[SUPPLIED TEXT Boundary: Start]
I have priced out a few Hondas and Suzukis for transportation to the office and back...they are higher than prices in the US for 110cc and 120+. But they do have enough torque to get you out of harms way. (whether it be narco bullets or city buses). I am not coming in as a tourist, rather as a resident worker, so I can buy a motorcycle and take out a reg and ins on it with the version Visa I will have.


----------



## holodeck (Oct 14, 2010)

conorkillen,

Thanks. I will be staying around Chapala for the winter and would like to go for putt-putts around the lake and country side for day trips, then selling the bike when I leave. I'm not planing on doing any city driving at all. Not sure what kind of bike would be best, but a new/old China mo-ped or similar sounds like a total hoot. Thanks in advance for any advice.


----------



## conorkilleen (Apr 28, 2010)

holodeck said:


> conorkillen,
> 
> Thanks. I will be staying around Chapala for the winter and would like to go for putt-putts around the lake and country side for day trips, then selling the bike when I leave. I'm not planing on doing any city driving at all. Not sure what kind of bike would be best, but a new/old China mo-ped or similar sounds like a total hoot. Thanks in advance for any advice.
[SUPPLIED TEXT Boundary: End]
[RAW DATA Boundary: Start]
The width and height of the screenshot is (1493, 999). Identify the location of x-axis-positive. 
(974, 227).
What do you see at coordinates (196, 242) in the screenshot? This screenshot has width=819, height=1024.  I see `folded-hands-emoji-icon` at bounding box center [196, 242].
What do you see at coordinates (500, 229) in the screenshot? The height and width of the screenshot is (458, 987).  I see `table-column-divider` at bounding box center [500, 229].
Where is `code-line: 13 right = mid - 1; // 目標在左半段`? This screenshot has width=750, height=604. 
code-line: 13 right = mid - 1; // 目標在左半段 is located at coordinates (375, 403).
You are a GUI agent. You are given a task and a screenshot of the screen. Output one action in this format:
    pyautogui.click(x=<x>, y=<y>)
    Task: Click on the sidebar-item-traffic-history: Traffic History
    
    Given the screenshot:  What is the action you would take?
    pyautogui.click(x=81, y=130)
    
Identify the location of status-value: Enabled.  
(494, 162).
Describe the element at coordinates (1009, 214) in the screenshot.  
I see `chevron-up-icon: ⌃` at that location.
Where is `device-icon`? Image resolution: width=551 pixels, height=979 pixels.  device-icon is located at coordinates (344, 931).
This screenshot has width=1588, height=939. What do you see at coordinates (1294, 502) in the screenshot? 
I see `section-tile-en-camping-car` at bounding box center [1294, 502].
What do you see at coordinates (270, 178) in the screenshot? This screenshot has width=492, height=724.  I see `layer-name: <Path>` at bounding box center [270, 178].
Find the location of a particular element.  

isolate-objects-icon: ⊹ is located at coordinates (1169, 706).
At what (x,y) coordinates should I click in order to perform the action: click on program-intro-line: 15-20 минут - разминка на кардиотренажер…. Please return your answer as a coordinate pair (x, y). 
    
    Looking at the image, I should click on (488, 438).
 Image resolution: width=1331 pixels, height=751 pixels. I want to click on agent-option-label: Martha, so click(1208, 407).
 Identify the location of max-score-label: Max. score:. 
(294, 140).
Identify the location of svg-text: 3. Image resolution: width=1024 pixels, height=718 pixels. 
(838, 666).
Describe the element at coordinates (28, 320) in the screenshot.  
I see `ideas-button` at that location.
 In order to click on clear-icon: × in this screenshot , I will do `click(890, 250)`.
[RAW DATA Boundary: End]
# ASSIGNMENT A:
Answer these questions using the motorcycle forum thread:
(i) Which engine sizes does the first post say are priced higher than in the US?
(ii) Where will holodeck be staying for the winter?
(iii) What does holodeck plan to do with the bike when leaving?
# ASSIGNMENT B:
Repeat the motorcycle forum thread from "I have priced" up to and including "I will have.".
# ASSIGNMENT C:
Go on with the motorcycle forum thread from the point where it stops.

# WRITTEN RESPONSE A:
(i) 110cc and 120+.
(ii) Around Chapala.
(iii) Sell it.

# WRITTEN RESPONSE B:
I have priced out a few Hondas and Suzukis for transportation to the office and back...they are higher than prices in the US for 110cc and 120+. But they do have enough torque to get you out of harms way. (whether it be narco bullets or city buses). I am not coming in as a tourist, rather as a resident worker, so I can buy a motorcycle and take out a reg and ins on it with the version Visa I will have.

# WRITTEN RESPONSE C:
just find a 49cc scooter then. find adds in the papers or internet markets in the area you are going to.


----------



## RVGRINGO (May 16, 2007)

Permit me a word of caution: Since many of the roads have no shoulders and there is often a severe drop-off on these narrower than USA roads, you are at risk riding any two wheeler; especially when two wide body trucks or buses are in the mix. There are economical rentals available locally and you might find renting a 'vocho' (original VW beetle) almost as much fun and a lot safer. For daily use, the local and intercity buses are very efficient and cost little.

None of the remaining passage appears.